Quando voleva dare qualcosa di più ti lasciava sedere nella stanza dei massaggi, e allora rac­contava la sua vita, badando sempre al tempo. Non poteva ar­rivare in ritardo all’allenamento nel sacro convento di Formia, all’università di Carlo Vittori, l’uomo di tutte le rivoluzioni nel­la metodologia del lavoro su un campo sportivo, calcio o atletico non contava, ateneo che ha fatto storia dello sport nel mon­do perché quando il professore, nei convegni, raccontava ai col­leghi, anche agli increduli ame­ricani, delle sedute di lavoro con il ragazzo di Barletta, si sentiva sempre domandare, alla fine, se il “purosangue" era morto.
Vita grande, vita strana, entu­siasmante con questa strana coppia che andava all’assalto dei luoghi comuni, dimostran­do che potevano cambiare la via metodologica del training, affe­r­mando con i fatti che un veloci­sta poteva anche allenarsi mol­to, poteva andare ben oltre il ta­lento naturale. Spettacolo in pi­sta, affascinante vita in comune seguirli fuori dal campo, anche quando litigavano, anche quan­do il Prof arrivava con qualche minuto di ritardo sul campo e ve­deva Pietro indicare l’orologio.

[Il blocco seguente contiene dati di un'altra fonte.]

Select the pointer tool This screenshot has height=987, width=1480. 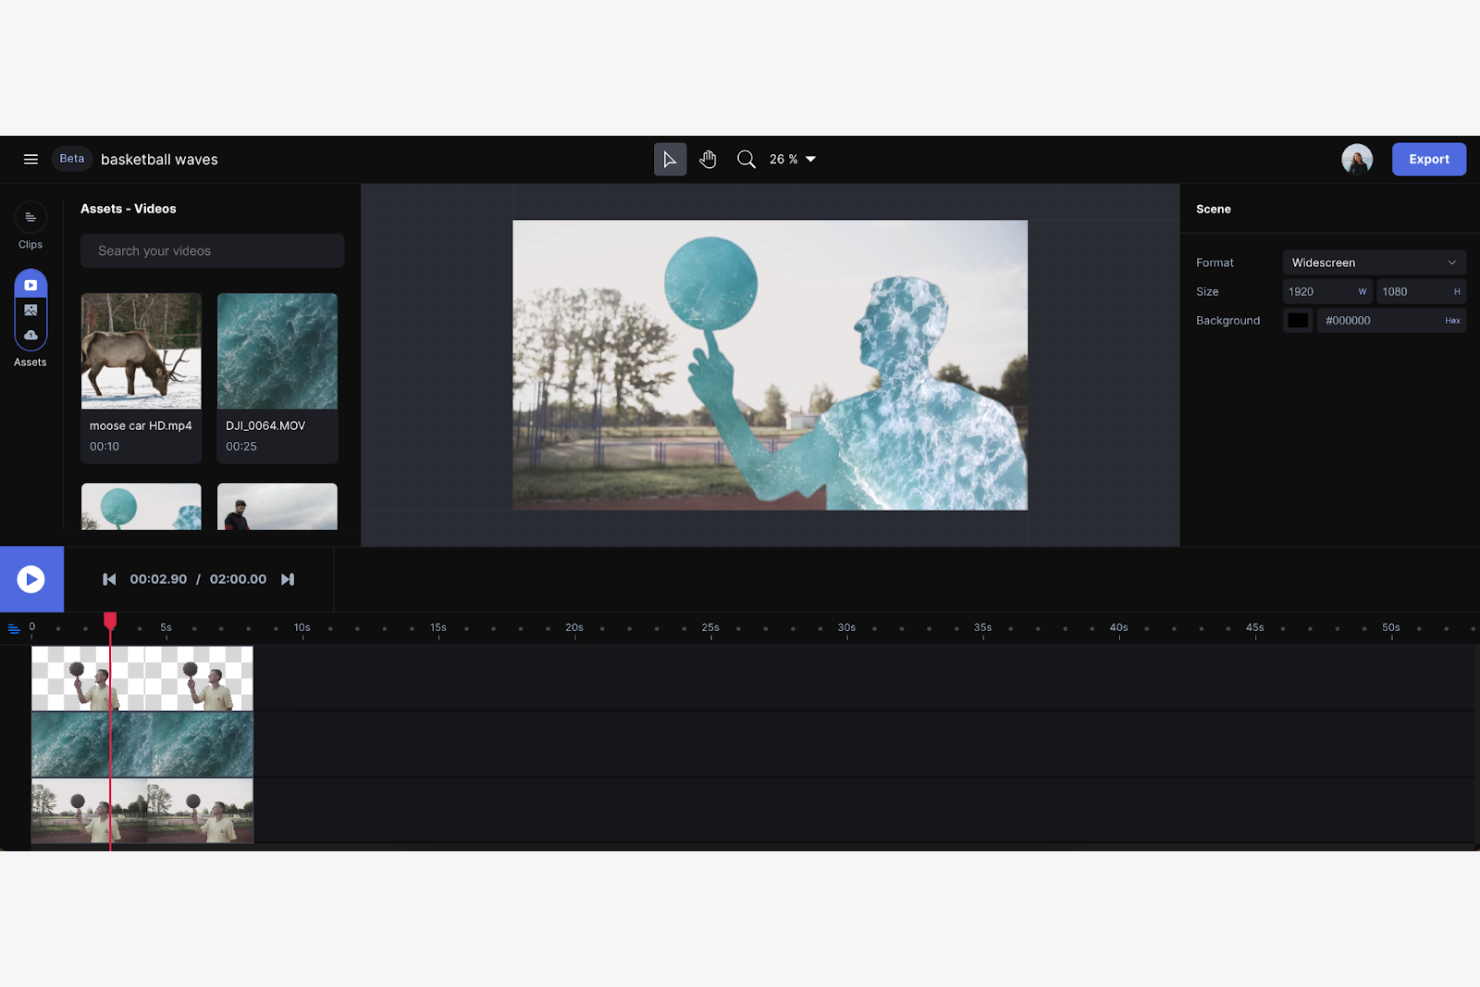pyautogui.click(x=670, y=158)
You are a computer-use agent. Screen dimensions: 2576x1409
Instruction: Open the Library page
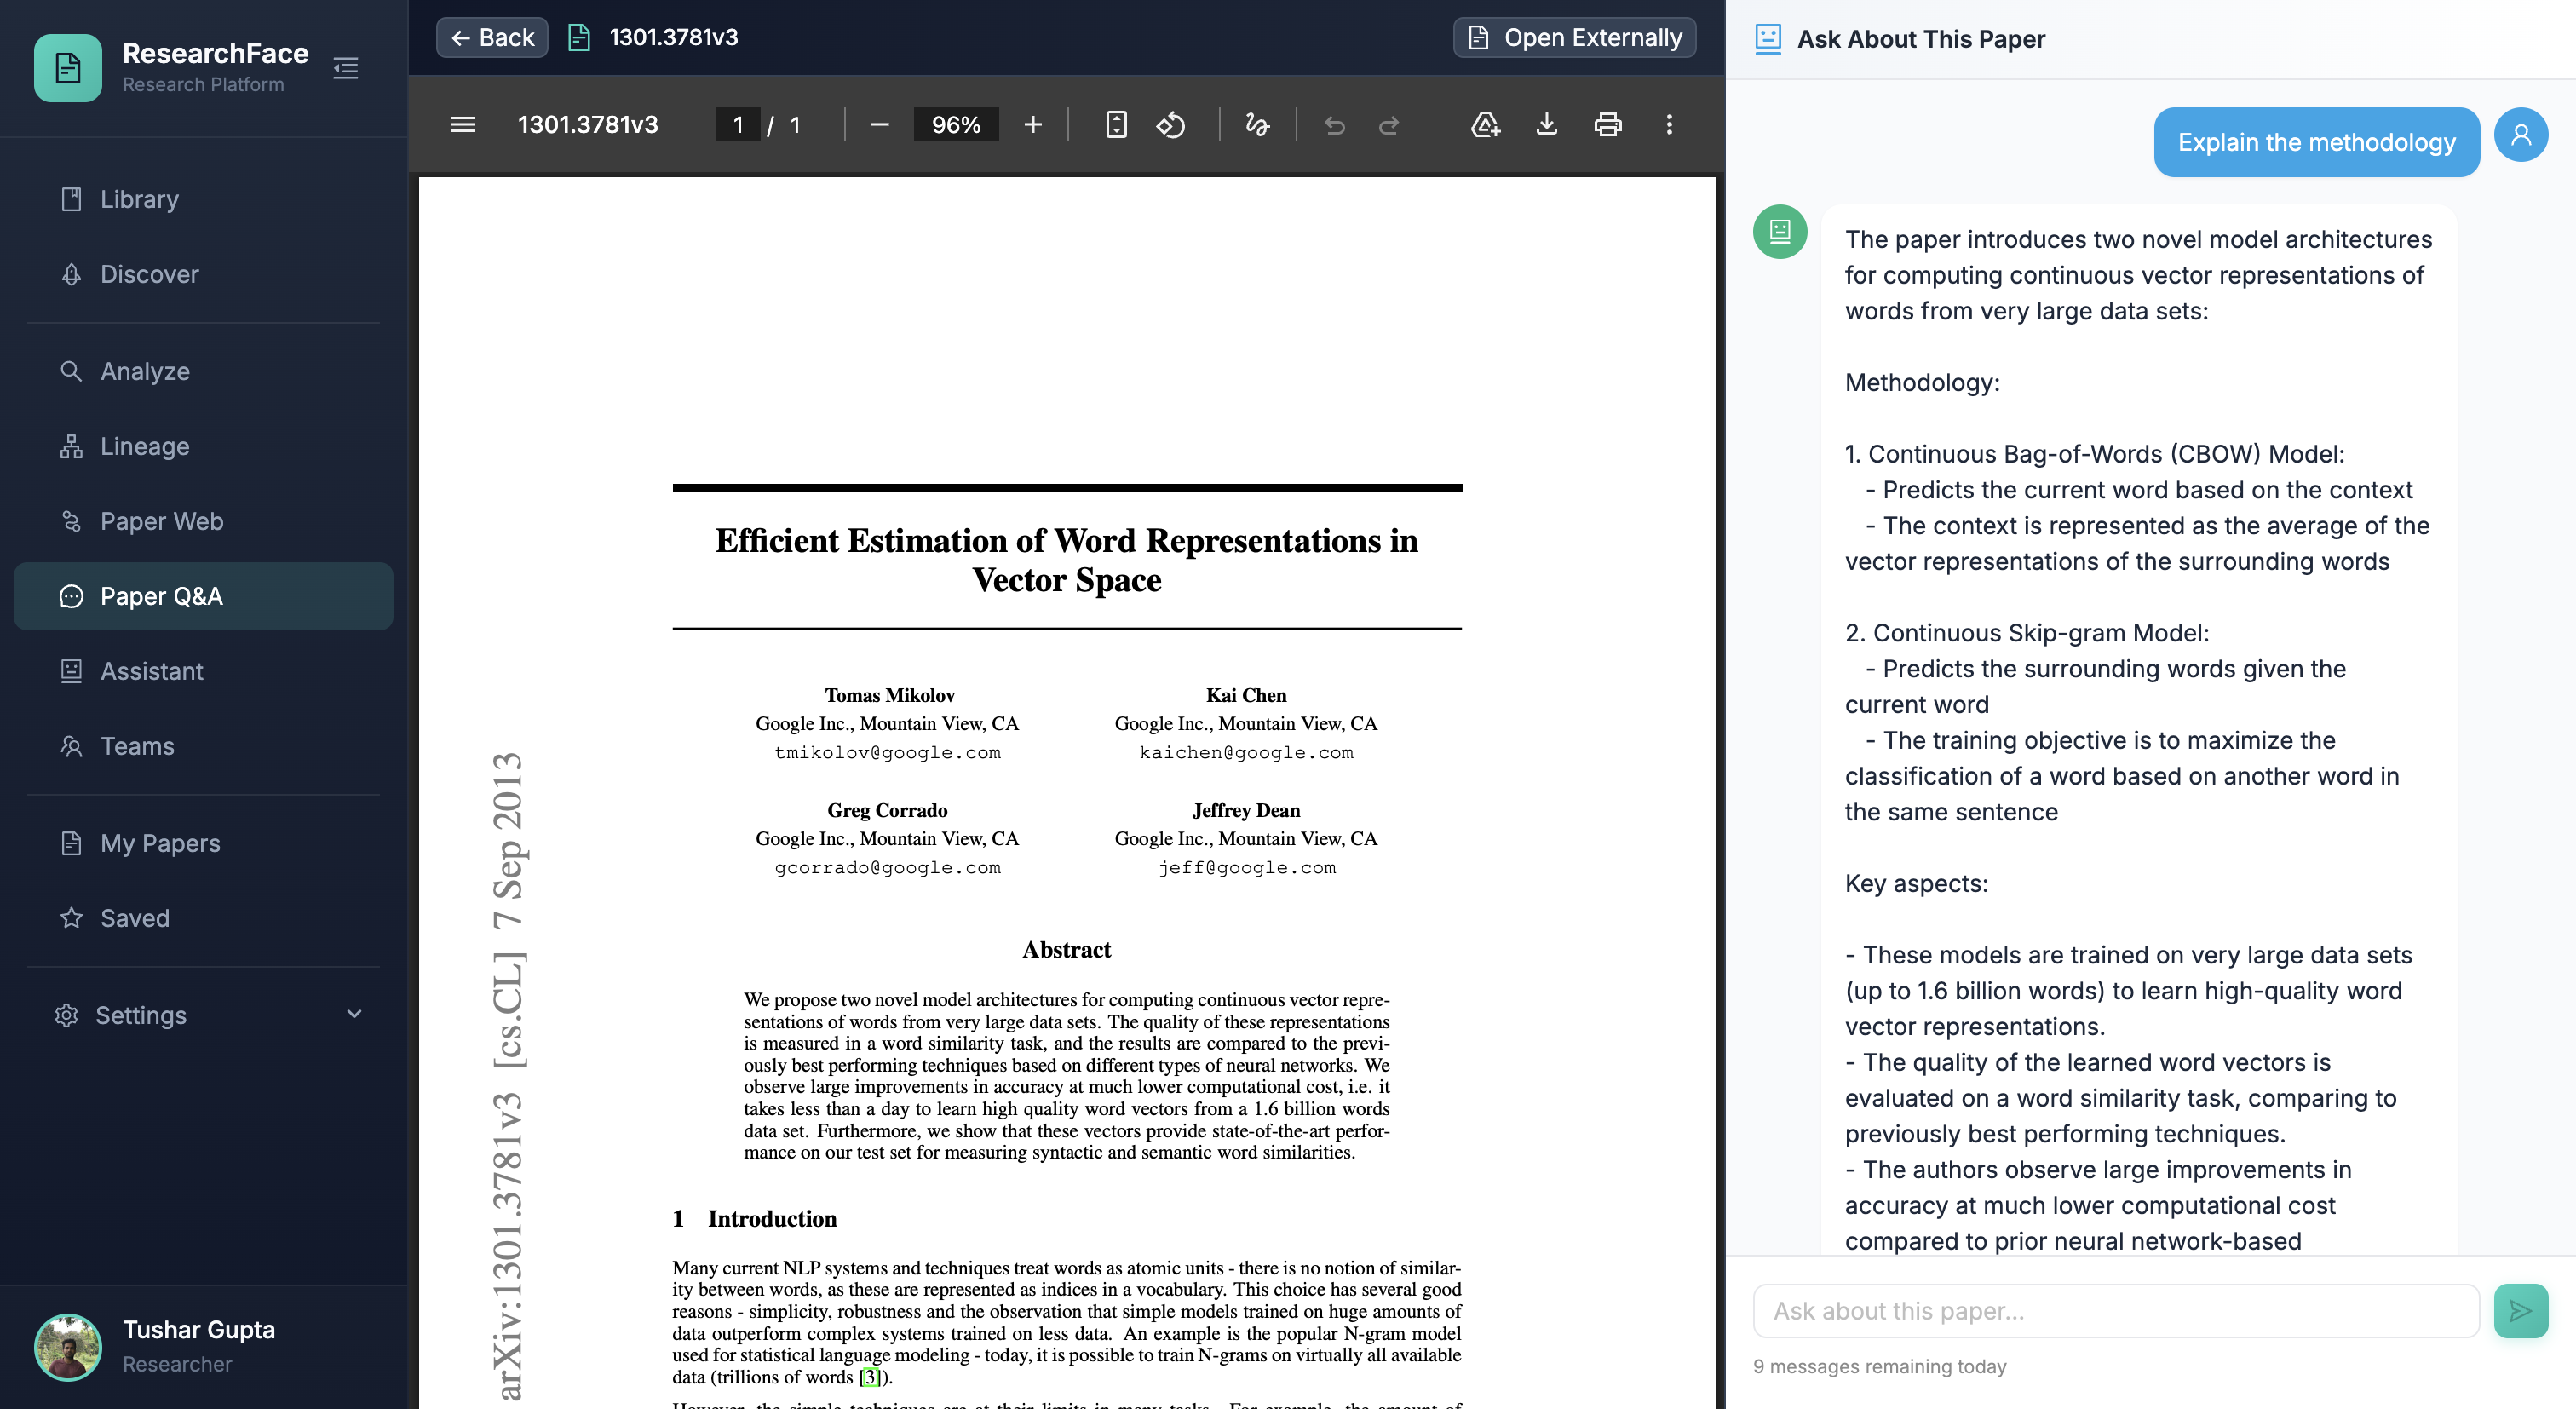[139, 199]
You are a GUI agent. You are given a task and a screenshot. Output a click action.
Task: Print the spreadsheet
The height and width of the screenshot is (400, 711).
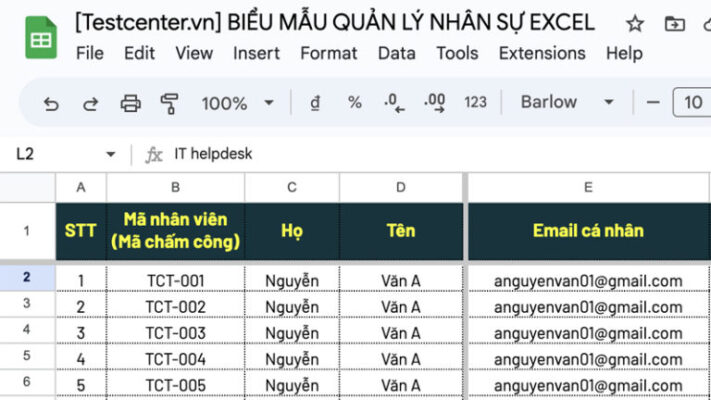(130, 102)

Erano nati per l’impresa. Acci­denti se ci riuscirono alla faccia di considerava Mennea uno stortignaccolo, pur inchinando­si, come il grande Brera, a quell’ Aristotele così diverso da Plato­ne Berruti re di Roma 1960. Da Lugano 1968 a Helsinki 1971, i primi europei per lui e per noi, a Seul 1988, attraversando il cer­chio di fuoco, sfidando e batten­do gli americani, sfiorando Bor­zov, mettendo a sedere tanti pre­tendenti al trono. La magnifica e strana coppia della nostra atleti­ca viveva nel tumulto. Erano in­sieme all’esordio olimpico di Monaco nel 1972 quando vinse il bronzo e svegliandosi la matti­na dopo i festegg­iamenti in un ristorante bavarese scoprì che sui tetti del villaggio olimpico c’era­no i franchi tiratori incapaci, pe­rò, di impedire la strage degli at­leti israeliani. Erano insieme a Montreal, Giochi del 1976, i pri­mi per gli inviati di questo Gior­nale quando c’era da raccoglie­re e non ci furono medaglie, una rabbia mai nascosta che diven­ne pubblica quando Pietro, una settimana dopo, vinse al mee­ting di Viareggio con un tempo migliore di quello di Quarrie, vincitore in Canada.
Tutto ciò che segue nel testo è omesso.